PREDICTIVE SIGNIFICANCE OF MARKERS OF INFLAMMATION, LIPOPOLYSACCHARIDE-BINDING PROTEIN AND LACTATE IN DEVELOPMENT OF SEPSIS IN PATIENTS WITH POLYTRAUMA
Federal Scientific Clinical Center of Miners’ Health Protection,
Leninsk-Kuznetsky, Russia
Infectious complications are one of the main causes of mortality in critically ill patients who experienced shock and blood loss [1, 2, 3, 4]. Opportunistic pathogenic gram-positive and/or gram-negative microflora is the common infectious agent [4, 5, 6]. In case of massive bacterial contamination or non-effective local response the infection dissemination appears with clinical manifestation of generalized intravascular inflammation ‒ systemic inflammatory response syndrome (SIRS) [7].
At the present time many researchers and practicing physicians perform diagnostics of septic complications with definitions and criteria by Bone R.C. (1992) [8] which were approved at American College of Chest Physicians/Society of Critical Care Medicine Consensus Conference (ACCP/SCCM) [9]. The conception by Bone R.C. was revised once and again, however, without significant changes. In 2001 another revision took place, with adding other signs, symptoms and laboratory values (C-reactive protein, procalcitonin, glucose, lactate) indicating possible sepsis [10]. However the offered sepsis biomarkers are non-specific. For example, procalcitonin increases without infection, for example, after severe injury, with massive cell death [11]. It causes some difficulties for early sepsis diagnostics in polytrauma and determines interest for searching other markers.
Previously, we studied the possibility of the original criteria by Bone R.C. (1992) for sepsis diagnostics in patients with polytrauma [12]. We showed that amount of SIRS signs had important predictive significance for infection development, clinical outcome and duration of treatment for critically ill patients. The important role of gram-negative opportunistic strains in development of infectious complications was found. Gram-negative microflora influences on the macroorganism by means of external membrane component ‒ lipopolysaccharide-binding protein (LPS-BP), which releases as acute phase reactant to appearance of lipopolysaccharide in the blood, and its level indicates intensity of bacterial contamination.
In the sepsis criteria, 2001 revision, increased lactate level is offered as tissue hypoperfusion indicator.
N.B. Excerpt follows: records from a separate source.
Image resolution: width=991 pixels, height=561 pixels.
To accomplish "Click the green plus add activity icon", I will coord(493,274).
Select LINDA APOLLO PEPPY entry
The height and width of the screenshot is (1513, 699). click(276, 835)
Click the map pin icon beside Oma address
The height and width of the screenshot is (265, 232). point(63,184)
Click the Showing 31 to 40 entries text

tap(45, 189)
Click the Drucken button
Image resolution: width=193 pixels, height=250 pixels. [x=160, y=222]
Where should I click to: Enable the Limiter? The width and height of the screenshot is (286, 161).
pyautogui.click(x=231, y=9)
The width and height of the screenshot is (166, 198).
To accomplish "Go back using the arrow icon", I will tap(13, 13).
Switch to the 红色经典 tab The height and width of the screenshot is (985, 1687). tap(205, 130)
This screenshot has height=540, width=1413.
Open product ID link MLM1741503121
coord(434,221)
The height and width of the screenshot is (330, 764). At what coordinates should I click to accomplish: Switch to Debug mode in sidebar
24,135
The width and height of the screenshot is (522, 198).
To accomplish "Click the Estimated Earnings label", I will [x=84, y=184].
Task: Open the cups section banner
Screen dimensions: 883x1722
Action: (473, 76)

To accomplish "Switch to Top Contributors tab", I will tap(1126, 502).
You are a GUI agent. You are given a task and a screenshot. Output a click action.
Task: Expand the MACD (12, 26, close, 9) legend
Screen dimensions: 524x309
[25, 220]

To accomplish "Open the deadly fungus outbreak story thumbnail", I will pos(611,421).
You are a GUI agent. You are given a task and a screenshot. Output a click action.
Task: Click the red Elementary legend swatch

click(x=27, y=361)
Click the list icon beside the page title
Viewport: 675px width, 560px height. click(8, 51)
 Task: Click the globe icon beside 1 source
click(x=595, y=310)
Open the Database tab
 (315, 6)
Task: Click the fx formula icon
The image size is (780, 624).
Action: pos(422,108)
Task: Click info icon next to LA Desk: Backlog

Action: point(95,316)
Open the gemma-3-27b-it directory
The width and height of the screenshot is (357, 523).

Some authors consider this metabolite as indicator of inflammation [13] or metabolic stress [14]. Blood lactate monitoring is widely used in clinical practice, but its diagnostic significance for critically ill patients is not determined to the full degree [15].
Study objective ‒ to assess clinical and predictive significance of criteria for systemic inflammatory response syndrome (SIRS), levels of inflammatory markers, LPS-BP and lactate in the blood of critically ill patients.
MATERIALS AND METHODS
Clinical examination included 1,565 patients with polytrauma (men ‒ 70.3 %, women ‒ 29.7 %, mean age of 42.2 ± 2.23) who were admitted to Clinical Center of Miners’ Health Protection within 2 hours after trauma in 2003-2013 (table 1).
Table 1 | |||
Characteristics of patients |
Note: 1 – arithmetic average ± error of mean; 2 – median (interquartile range: 25 %–75 %); | ||||||||||
2 – median (interquartile range: 25 %–75 %). |
Traumatic shock of degrees II-III (APACHE III > 80) was diagnosed in all patients on admission. The supposed blood loss was 1,200-2,500 ml (20-50 % of circulating blood volume (CBV)). The individual estimation of blood loss was performed according to the sum of external and cavitary blood loss with consideration of approximate blood loss in fractures. The inclusion criteria were age of 16-65, severe multiple or concomitant injuries (ISS > 30) and supposed blood loss of 20 % of CBV.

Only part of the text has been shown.